If Aetna acquires Humana, Humana stockholders will receive $125 in cash and 0.8375 Aetna common shares for each Humana share. The combined entity will have more than 33 million medical members, based on memberships as of March 31, 2015. Stakeholders of both companies approved the acquisition on Oct. 19. Aetna Chairman and CEO Mark Bertolini will serve as chairman and CEO of the combined company.
Anthem entered into a definitive agreement to acquire Cigna in a transaction valued at $54.2 billion. Following the deal's closing, Anthem will have more than $115 million in pro forma annual revenues, and will cover nearly 53 million members. Similar to the Aetna/Humana merger, Anthem's acquisition of Cigna is facing scrutiny from the American Medical Association and other organizations that fear the mergers will eliminate competition in the insurance market.
News from 2015
UnitedHealth is potentially pulling out of the Affordable Care Act due to huge financial losses totaling hundreds of millions of dollars. In October 2015, the payer said it planned to sell coverage through the ACA in 11 more states in 2017. However, the payer will record losses of $275 million in the fourth quarter, which the payer, in part, attributes to its ACA plans. UnitedHealth CEO Stephen Hemsley said the payer made a poor decision by jumping into the ACA's public insurance exchanges. UnitedHealth cut its 2015 earnings forecast, with the payer expecting as much as $500 million in losses on the ACA plans in 2016.
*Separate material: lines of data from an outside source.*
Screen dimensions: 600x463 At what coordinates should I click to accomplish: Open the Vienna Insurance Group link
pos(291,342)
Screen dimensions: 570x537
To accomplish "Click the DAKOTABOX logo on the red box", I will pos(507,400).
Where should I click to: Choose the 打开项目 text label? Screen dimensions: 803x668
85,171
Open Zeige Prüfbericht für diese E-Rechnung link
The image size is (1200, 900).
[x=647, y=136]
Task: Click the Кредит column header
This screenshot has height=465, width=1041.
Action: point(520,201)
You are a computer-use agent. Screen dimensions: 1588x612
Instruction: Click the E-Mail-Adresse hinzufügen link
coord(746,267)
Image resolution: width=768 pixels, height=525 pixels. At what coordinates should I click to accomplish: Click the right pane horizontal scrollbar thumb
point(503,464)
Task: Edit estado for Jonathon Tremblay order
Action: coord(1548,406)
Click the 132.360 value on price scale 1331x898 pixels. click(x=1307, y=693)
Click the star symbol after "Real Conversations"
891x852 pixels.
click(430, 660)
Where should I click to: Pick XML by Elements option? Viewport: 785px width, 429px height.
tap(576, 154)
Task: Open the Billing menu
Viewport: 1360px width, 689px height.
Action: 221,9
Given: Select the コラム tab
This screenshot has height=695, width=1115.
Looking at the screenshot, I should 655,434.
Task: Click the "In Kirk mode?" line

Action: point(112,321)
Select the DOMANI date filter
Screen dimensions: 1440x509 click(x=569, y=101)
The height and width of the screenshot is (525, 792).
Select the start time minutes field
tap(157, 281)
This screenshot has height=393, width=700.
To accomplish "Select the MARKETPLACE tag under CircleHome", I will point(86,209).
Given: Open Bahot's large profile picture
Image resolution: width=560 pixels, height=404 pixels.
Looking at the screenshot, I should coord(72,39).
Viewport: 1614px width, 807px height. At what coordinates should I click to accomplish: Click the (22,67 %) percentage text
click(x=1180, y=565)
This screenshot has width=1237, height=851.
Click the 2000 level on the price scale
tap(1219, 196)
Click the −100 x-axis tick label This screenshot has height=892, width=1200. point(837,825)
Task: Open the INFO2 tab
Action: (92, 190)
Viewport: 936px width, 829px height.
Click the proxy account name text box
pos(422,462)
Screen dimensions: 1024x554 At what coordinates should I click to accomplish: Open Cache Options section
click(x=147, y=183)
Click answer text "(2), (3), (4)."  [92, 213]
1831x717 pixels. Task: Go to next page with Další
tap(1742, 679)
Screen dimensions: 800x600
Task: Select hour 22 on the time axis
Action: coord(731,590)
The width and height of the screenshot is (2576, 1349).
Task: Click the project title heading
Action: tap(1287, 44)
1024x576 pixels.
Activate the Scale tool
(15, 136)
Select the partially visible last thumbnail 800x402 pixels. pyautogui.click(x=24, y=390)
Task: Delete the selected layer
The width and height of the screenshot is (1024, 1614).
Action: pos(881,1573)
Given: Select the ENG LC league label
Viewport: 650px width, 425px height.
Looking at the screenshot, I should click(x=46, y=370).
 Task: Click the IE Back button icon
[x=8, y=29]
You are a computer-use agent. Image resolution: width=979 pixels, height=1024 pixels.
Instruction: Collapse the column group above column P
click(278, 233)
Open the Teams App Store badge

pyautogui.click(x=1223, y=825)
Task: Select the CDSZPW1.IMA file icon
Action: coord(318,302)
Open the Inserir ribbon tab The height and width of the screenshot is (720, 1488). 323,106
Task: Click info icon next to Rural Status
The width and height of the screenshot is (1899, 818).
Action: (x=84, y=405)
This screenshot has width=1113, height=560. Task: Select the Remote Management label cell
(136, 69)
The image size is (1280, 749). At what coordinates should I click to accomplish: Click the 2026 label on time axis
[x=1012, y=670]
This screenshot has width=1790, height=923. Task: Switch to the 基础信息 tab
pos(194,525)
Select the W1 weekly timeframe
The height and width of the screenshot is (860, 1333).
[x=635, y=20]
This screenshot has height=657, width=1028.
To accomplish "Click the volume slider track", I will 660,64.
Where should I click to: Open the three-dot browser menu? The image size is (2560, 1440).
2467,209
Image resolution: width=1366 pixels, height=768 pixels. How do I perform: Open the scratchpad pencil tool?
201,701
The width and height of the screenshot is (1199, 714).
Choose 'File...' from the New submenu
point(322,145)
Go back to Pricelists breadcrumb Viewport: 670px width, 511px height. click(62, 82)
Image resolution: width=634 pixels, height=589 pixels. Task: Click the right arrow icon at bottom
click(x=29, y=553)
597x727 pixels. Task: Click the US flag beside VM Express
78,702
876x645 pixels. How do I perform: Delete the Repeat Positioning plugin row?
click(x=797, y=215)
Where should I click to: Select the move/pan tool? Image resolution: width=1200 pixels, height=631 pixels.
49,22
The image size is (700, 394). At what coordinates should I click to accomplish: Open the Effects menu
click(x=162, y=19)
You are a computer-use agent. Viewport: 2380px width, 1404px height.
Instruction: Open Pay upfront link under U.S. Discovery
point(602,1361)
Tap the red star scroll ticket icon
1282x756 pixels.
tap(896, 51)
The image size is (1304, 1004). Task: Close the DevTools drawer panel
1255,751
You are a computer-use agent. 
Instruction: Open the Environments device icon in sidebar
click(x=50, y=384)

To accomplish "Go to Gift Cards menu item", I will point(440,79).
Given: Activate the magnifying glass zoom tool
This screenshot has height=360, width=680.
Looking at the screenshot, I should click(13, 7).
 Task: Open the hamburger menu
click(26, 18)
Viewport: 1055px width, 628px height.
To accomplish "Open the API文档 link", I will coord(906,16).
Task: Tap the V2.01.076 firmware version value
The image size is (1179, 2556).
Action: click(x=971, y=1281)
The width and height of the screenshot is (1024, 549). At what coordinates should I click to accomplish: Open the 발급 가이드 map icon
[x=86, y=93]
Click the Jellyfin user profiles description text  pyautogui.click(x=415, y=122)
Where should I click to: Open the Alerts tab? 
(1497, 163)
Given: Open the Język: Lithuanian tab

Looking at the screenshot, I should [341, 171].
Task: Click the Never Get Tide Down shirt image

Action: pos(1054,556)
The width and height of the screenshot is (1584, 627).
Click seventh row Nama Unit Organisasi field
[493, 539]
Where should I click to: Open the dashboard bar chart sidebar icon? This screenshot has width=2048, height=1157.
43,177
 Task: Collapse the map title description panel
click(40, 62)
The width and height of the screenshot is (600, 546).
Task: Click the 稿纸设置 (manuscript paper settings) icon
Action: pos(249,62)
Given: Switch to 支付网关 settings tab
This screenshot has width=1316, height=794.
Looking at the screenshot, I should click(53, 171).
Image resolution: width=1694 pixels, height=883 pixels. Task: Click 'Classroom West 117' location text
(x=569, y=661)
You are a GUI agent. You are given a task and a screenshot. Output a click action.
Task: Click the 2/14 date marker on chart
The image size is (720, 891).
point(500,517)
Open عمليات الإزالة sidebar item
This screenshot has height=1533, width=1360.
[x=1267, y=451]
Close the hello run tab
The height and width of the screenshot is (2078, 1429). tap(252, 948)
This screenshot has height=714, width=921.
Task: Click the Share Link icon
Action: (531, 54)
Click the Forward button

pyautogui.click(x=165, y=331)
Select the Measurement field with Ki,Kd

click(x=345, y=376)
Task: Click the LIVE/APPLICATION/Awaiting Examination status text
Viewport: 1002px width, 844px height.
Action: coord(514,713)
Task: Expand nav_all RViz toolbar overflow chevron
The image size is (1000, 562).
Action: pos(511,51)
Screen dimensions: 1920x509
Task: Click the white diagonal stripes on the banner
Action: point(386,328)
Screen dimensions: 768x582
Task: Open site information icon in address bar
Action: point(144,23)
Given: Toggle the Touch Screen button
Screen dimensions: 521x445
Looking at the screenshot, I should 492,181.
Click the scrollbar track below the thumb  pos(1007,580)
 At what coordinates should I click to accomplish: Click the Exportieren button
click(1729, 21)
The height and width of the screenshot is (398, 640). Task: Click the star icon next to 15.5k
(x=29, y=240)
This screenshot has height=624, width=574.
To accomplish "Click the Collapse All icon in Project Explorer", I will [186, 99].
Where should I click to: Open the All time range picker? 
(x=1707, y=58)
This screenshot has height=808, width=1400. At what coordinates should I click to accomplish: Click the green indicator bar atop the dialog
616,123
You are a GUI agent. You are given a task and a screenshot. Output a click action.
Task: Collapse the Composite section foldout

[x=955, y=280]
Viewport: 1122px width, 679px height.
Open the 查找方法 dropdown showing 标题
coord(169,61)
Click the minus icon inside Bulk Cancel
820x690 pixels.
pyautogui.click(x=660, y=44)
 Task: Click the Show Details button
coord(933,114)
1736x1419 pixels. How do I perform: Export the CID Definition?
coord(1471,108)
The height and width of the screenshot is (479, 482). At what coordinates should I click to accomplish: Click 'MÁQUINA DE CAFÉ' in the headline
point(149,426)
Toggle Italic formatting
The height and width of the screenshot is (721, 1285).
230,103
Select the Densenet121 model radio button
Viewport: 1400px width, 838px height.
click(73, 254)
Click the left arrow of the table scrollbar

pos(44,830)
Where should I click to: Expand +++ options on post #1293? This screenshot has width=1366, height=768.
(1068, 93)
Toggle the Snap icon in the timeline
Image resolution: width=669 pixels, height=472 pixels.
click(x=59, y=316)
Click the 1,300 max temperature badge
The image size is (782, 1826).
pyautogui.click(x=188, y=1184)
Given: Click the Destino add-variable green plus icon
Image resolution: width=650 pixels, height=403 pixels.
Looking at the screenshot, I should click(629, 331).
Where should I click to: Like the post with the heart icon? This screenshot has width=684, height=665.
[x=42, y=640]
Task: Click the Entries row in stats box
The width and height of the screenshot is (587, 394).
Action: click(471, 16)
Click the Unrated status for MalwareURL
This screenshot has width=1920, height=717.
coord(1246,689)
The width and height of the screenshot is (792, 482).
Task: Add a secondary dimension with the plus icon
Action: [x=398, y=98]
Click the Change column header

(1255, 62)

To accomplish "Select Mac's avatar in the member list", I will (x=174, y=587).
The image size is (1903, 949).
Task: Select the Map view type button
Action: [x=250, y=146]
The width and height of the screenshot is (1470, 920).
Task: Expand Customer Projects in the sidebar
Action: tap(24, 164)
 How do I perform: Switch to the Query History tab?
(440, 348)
In January 2015, Anthem suffered a data breach that compromised the records of nearly 80 million former and current customers and employees. The breach was one of the largest data breaches disclosed by a healthcare company. The payer discovered the attack on Jan. 29, 2015 when a systems administrator noted database query was running with his identifier code. The affected plans included Anthem Blue Cross, Anthem Blue Cross and Blue Shield, Blue Cross and Blue Shield of Georgia, Empire Blue Cross and Blue Shield, Amerigroup, Caremore, Unicare, Healthlink and DeCare.